=== Section Start ===
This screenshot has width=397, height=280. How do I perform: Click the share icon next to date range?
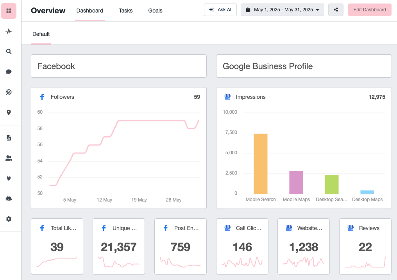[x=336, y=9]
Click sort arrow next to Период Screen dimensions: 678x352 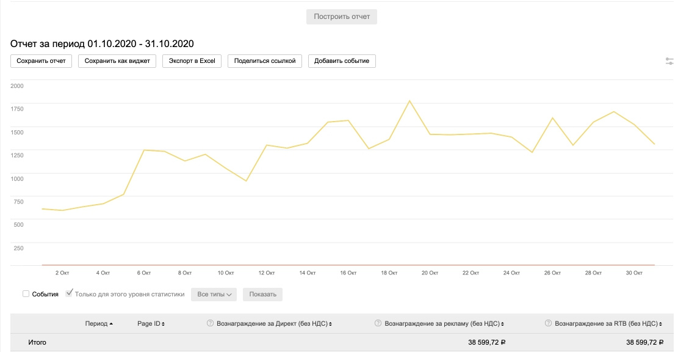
=== Section End ===
=== Section Start ===
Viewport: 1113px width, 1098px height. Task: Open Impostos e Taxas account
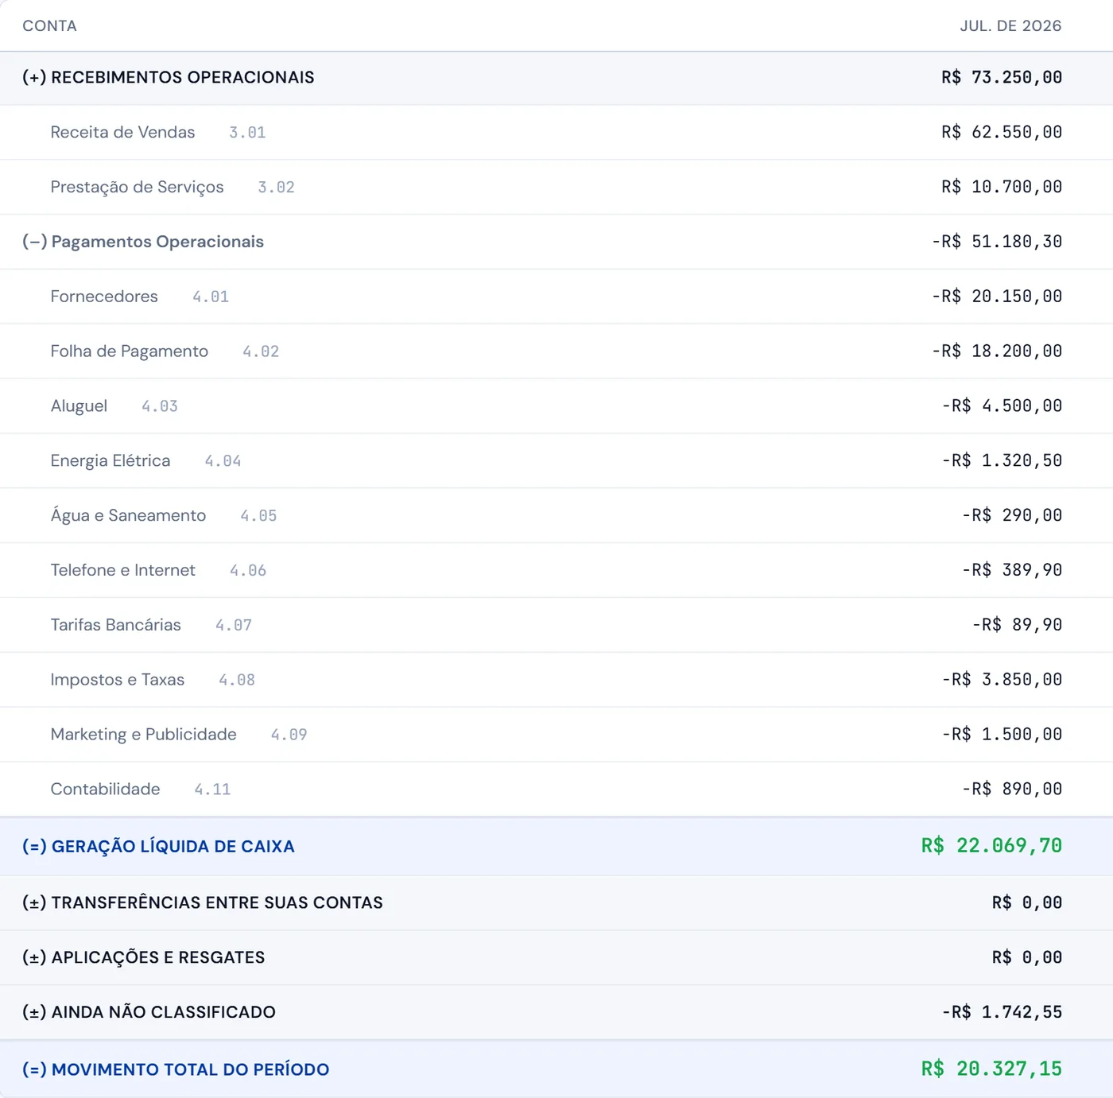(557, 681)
=== Section End ===
=== Section Start ===
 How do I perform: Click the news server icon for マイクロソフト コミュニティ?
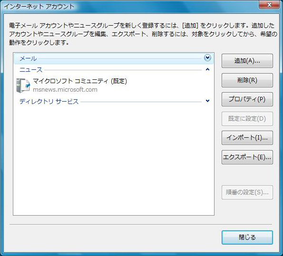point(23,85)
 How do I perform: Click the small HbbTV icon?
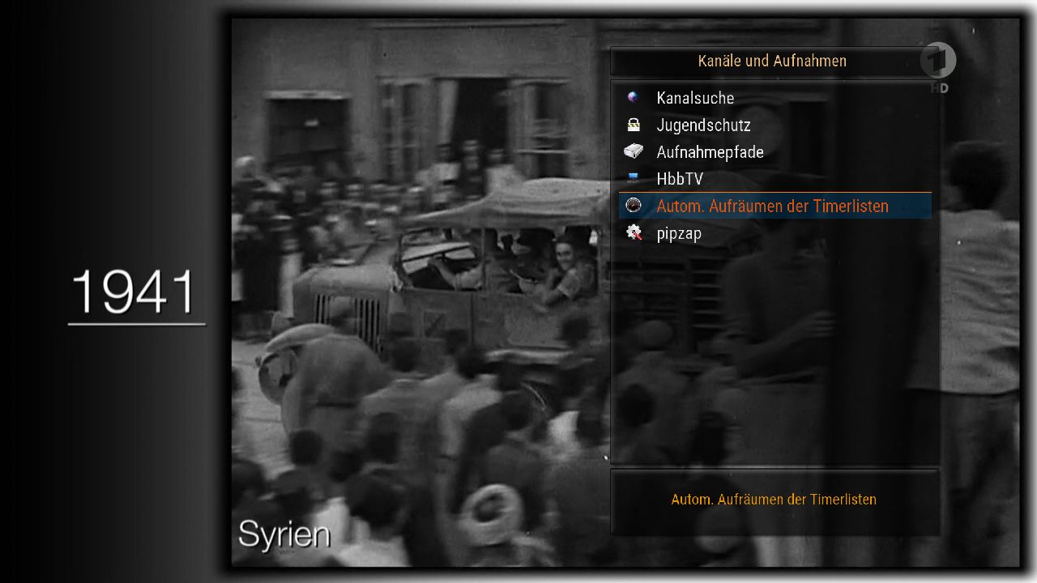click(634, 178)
=== Section End ===
● WHAT THE TASK REQUIRES: Using the data above, transcribe exactly the lines between those containing "This screenshot has" and "Click sort arrow", inclusive, and leave every picture behind.

● YOUR RESPONSE:
This screenshot has width=397, height=280. How do I perform: Click the share icon next to date range?
[x=336, y=9]
Click sort arrow next to Период Screen dimensions: 678x352 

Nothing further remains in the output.